Wellington Cardoso adiantou que a corporação não será armada de imediato, sendo necessárias instruções sobre o uso e avaliação psicológica
Em pauta na Enquete JM durante a semana, o armamento da Guarda Municipal (GM) não dividiu opinião entre os votantes. Maioria massiva deles apoiou a medida, sendo que 80,1% dos votantes se posicionou favorável à posse de arma de fogo pela corporação.
O decreto que autoriza o porte de arma letal pela GM foi assinado pelo prefeito Paulo Piau e pelos secretários Rodolfo Cecílio Turkinho (Governo) e Wellington Cardoso Ramos (Defesa Social, Trânsito e Transportes), tendo sido publicado no dia 15 do mês de junho. Além de regulamentar o armamento da Guarda, o documento também define o porte de Carteira de Identidade Funcional.
De acordo com Wellington, todo o contingente, que hoje conta com 95 pessoas, passará por treinamento e testes para poder conseguir o porte.
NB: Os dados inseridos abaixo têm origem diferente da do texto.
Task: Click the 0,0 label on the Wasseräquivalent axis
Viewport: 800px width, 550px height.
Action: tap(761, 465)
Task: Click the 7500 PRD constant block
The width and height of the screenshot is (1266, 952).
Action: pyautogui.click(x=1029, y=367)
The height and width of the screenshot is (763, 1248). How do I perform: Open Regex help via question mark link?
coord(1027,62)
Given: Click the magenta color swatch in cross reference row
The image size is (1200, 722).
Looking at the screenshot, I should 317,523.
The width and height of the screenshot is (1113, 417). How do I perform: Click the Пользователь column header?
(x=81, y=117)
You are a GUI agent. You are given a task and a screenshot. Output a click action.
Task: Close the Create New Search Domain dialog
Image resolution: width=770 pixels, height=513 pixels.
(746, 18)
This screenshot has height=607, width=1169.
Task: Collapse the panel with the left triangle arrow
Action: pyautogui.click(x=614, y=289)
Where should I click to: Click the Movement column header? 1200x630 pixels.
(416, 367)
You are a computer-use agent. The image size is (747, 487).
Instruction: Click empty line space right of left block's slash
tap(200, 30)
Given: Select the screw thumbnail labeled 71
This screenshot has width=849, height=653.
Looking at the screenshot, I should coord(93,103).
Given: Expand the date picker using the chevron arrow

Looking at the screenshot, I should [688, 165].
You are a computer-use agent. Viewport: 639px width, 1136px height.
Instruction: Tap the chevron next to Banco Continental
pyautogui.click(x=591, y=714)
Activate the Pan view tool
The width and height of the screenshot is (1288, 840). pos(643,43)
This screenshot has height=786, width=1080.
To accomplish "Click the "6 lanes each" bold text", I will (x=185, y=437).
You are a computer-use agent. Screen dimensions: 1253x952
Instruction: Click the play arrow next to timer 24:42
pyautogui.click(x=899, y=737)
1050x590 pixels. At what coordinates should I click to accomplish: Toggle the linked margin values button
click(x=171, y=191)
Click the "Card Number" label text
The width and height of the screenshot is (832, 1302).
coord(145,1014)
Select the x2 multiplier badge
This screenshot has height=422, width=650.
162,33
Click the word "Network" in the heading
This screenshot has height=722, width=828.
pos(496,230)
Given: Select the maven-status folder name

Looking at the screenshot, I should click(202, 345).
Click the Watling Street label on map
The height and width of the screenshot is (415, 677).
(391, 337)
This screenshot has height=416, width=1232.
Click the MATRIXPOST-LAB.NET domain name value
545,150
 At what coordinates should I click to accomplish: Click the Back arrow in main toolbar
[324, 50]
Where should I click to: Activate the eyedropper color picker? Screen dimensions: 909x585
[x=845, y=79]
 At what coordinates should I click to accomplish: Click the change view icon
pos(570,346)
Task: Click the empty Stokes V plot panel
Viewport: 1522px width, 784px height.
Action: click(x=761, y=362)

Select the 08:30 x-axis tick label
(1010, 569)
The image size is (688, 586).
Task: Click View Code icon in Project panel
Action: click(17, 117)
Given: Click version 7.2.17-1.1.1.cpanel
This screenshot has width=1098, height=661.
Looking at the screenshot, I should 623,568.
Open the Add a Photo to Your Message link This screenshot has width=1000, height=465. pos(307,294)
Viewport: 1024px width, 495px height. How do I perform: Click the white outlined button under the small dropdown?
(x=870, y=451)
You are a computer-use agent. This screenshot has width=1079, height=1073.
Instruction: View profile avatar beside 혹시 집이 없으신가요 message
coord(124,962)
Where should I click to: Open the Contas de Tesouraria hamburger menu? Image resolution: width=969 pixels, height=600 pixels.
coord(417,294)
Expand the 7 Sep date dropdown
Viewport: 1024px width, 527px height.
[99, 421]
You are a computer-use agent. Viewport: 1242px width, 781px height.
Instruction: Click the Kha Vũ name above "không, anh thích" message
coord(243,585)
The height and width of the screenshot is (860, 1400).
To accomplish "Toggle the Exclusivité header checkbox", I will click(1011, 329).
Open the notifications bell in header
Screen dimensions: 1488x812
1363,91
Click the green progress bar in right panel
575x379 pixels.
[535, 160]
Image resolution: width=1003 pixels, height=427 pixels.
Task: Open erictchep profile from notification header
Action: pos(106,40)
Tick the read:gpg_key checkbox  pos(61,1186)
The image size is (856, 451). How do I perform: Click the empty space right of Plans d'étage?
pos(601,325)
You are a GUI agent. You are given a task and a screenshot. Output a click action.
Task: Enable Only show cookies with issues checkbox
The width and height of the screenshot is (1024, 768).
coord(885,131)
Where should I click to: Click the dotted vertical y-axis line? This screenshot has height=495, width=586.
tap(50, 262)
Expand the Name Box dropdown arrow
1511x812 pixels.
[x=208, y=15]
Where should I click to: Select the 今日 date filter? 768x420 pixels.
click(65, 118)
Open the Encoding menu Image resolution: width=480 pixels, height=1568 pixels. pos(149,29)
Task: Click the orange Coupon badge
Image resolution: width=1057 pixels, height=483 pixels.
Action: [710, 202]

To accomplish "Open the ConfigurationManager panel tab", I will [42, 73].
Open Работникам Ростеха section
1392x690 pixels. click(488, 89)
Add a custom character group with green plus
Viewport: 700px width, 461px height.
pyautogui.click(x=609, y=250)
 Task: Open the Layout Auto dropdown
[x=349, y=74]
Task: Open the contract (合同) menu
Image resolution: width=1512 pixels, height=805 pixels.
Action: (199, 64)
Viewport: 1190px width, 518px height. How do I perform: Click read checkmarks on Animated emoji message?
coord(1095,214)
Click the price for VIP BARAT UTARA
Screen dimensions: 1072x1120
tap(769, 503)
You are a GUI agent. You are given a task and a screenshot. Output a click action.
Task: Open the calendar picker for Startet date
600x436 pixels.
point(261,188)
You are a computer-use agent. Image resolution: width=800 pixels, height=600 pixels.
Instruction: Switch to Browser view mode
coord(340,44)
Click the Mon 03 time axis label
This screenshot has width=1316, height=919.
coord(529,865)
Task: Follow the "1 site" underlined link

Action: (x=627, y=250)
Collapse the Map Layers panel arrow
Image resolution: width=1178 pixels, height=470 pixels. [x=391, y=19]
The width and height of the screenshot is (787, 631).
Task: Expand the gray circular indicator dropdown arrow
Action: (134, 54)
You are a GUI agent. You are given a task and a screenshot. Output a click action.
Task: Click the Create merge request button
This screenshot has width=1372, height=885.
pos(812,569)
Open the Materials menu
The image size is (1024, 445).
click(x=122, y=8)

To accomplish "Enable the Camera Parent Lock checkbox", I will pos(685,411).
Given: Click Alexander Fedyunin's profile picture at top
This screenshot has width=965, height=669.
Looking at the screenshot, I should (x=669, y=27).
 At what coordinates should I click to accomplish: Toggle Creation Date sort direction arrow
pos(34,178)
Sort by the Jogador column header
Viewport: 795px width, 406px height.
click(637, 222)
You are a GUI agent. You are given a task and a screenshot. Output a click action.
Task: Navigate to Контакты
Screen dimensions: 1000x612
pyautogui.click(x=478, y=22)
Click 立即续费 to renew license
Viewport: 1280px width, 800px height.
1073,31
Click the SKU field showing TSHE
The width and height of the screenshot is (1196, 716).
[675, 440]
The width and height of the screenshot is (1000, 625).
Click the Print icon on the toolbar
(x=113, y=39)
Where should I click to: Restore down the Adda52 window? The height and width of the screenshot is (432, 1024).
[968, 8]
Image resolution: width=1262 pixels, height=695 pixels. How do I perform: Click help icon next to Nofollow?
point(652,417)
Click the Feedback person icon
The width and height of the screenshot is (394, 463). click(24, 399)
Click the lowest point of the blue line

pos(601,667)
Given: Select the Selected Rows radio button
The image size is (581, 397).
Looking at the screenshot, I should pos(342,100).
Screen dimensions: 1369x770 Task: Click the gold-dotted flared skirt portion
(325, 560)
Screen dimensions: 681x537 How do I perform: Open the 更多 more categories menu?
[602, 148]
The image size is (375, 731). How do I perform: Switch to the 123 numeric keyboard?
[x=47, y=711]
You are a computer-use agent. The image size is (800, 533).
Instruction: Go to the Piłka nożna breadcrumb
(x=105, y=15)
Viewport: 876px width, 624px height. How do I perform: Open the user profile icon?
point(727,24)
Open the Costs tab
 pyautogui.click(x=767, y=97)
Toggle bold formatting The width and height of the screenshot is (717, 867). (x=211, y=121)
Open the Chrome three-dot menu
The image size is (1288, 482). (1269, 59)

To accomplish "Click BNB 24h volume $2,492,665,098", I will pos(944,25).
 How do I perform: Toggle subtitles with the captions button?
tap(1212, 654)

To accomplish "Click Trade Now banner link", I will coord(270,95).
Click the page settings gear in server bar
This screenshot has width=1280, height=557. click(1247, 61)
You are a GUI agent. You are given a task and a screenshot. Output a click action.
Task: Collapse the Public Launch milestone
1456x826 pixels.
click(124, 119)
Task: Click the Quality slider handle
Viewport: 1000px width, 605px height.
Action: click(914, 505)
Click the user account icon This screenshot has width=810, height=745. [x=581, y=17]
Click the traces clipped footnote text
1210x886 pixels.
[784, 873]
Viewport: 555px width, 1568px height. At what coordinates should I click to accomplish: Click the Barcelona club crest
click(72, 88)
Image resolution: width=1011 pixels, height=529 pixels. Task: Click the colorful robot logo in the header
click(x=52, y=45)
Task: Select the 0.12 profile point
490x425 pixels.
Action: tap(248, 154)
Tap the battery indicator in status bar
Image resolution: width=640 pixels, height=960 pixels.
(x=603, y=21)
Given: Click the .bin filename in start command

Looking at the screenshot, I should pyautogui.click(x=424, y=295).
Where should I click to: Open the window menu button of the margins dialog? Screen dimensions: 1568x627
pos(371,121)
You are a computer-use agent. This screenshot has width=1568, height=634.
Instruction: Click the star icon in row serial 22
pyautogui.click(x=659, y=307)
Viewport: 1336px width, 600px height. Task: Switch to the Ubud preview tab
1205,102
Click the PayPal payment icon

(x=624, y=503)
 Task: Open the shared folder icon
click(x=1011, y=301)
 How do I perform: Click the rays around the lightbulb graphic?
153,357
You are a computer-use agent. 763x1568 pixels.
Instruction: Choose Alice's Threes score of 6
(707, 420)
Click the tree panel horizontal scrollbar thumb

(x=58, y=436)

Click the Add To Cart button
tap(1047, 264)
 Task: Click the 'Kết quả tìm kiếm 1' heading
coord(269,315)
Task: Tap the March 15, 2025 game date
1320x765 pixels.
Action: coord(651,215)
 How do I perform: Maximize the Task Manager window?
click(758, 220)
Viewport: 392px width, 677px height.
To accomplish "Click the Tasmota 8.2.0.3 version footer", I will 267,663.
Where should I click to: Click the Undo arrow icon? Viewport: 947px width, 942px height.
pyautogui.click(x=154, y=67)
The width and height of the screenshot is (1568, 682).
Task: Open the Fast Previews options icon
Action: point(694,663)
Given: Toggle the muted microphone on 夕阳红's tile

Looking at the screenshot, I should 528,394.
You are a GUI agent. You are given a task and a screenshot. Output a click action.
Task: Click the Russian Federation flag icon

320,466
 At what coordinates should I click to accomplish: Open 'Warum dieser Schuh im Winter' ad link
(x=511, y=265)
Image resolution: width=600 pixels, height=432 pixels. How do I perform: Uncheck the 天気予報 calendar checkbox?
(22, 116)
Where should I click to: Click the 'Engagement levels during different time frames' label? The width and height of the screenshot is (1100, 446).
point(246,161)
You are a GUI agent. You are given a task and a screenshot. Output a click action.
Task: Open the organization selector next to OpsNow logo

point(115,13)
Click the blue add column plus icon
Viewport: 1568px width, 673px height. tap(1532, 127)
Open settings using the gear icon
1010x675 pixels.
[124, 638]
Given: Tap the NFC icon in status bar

O secretário adiantou, ainda, que os guardas não serão armados de imediato. “Eles (os guardas) somente estarão armados depois de receber instruções suficientes e passarem por avaliação psicológica. Com certeza quando eles tiverem condições de usar o armamento, aí sim eles estarão armados”, orientou.
O secretário ainda enfatizou a necessidade destes agentes de utilizar armas letais, uma vez que eles lidam não só com trânsito ou fiscalização, mas também com prisões.
Apontada a possibilidade de abuso, o secretário acredita na necessidade de qualificação como forma de prevenção de incidentes. “Tudo é possível. Na medida em que você põe um homem armado com um porrete ou um revólver, obviamente ele poderá ter alguma ação de excesso que possa resultar em ação contra a Prefeitura”, adianta, lembrando o problema também abrange a Polícia Militar.